To do =>
Scan the entries below line by line and state how many lines contain the string "will", giving only the number.

Pixel coordinate grounding data:

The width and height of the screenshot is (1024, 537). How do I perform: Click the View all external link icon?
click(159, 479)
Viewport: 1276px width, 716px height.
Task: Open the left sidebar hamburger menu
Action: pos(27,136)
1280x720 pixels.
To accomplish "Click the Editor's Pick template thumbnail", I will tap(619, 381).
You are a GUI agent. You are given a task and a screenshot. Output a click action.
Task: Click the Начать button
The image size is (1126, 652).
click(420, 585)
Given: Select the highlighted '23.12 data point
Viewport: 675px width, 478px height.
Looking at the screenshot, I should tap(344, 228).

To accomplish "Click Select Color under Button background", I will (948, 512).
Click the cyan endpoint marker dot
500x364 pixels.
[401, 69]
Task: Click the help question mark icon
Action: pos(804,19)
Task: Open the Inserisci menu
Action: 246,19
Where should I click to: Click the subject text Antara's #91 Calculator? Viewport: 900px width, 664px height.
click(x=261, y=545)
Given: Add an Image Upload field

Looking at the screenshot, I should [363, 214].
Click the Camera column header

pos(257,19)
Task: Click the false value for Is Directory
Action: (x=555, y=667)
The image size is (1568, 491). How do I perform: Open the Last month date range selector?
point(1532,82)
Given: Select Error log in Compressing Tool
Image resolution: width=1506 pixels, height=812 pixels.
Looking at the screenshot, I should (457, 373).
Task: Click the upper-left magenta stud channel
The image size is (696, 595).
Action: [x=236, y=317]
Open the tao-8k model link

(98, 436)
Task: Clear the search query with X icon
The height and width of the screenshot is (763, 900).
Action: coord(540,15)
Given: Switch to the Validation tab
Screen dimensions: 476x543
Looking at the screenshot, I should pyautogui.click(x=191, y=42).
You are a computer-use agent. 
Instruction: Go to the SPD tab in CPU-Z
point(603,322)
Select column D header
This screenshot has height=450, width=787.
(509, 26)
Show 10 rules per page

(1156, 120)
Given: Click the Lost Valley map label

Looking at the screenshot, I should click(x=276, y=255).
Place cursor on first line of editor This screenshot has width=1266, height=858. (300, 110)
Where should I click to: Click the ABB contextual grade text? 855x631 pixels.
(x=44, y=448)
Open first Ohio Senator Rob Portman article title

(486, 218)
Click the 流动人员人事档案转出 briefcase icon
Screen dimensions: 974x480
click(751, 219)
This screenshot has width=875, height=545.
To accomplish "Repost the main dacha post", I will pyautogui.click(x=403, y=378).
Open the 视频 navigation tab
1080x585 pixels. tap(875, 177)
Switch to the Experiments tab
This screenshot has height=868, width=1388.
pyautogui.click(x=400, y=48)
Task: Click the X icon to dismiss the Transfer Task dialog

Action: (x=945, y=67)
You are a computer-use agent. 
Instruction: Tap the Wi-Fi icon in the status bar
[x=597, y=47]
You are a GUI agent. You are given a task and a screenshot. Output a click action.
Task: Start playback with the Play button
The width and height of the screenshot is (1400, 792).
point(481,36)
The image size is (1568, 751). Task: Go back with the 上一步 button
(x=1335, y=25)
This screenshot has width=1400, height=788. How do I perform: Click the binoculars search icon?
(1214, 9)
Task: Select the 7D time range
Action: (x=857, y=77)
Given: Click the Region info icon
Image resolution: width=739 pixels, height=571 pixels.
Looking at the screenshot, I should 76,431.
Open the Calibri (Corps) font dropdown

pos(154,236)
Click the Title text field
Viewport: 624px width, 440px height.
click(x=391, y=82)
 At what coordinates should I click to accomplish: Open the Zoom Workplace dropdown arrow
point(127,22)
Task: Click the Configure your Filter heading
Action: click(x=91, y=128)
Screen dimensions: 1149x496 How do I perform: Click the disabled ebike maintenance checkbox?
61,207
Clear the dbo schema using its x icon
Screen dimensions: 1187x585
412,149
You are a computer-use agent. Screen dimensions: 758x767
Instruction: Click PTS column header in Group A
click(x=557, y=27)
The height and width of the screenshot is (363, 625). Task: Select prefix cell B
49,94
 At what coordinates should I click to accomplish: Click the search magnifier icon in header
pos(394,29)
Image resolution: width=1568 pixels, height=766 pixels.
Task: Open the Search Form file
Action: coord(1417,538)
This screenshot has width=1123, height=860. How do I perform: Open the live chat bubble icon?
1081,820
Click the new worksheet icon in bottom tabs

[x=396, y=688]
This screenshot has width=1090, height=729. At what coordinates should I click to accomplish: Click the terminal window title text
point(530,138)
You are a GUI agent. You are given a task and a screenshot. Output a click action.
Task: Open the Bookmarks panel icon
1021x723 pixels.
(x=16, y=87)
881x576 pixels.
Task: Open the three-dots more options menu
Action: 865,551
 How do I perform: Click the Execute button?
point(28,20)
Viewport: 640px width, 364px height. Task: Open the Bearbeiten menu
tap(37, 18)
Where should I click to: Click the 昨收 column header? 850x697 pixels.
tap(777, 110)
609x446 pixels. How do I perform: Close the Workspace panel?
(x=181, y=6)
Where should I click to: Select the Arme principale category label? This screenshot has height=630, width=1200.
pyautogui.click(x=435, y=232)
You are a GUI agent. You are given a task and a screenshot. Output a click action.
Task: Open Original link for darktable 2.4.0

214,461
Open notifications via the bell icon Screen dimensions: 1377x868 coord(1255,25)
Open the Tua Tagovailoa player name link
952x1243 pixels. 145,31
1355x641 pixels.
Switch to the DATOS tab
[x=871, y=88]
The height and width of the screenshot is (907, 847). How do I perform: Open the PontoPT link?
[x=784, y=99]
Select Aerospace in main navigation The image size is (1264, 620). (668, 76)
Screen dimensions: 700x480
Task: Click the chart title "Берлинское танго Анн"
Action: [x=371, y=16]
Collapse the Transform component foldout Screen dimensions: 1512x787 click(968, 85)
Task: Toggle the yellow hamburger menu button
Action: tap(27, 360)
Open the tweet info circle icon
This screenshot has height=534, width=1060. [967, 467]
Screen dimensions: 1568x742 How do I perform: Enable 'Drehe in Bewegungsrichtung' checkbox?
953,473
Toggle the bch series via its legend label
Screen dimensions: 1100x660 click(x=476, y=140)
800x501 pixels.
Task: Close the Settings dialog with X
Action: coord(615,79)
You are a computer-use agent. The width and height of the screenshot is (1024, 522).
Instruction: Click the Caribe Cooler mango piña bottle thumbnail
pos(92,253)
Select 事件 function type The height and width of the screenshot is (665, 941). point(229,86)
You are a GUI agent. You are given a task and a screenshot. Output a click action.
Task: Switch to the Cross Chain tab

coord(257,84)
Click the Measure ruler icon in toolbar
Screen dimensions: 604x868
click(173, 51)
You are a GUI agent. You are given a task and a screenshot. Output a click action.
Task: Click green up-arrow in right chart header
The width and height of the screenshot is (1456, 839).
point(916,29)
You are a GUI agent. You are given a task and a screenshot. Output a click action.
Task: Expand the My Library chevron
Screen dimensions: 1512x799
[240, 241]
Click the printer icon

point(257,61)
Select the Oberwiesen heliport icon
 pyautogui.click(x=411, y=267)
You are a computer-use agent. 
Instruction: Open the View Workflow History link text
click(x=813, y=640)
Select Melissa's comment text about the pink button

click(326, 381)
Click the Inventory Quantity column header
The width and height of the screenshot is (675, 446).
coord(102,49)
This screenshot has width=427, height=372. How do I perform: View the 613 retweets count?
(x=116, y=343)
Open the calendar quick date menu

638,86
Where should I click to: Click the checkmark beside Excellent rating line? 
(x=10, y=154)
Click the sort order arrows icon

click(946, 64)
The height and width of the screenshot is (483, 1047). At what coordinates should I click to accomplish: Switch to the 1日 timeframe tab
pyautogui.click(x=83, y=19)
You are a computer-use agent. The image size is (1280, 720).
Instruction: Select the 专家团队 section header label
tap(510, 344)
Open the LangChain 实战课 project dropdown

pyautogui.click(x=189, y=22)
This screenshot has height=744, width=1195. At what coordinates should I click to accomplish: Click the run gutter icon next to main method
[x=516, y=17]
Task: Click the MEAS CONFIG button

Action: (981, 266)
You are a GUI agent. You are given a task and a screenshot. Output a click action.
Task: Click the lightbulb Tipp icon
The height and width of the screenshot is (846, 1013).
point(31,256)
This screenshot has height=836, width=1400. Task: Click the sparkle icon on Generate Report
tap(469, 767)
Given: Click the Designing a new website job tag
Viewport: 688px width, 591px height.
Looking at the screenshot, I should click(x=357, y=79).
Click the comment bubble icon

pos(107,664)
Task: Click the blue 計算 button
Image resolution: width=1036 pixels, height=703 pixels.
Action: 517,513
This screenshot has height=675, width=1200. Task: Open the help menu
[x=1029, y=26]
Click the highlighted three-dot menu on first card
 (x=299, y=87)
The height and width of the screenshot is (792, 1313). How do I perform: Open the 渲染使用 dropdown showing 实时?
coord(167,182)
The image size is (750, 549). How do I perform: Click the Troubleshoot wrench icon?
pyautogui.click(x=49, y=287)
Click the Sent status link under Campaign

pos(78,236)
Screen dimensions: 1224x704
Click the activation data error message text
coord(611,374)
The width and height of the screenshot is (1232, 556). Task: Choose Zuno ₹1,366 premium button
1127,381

Solution to the problem =>
3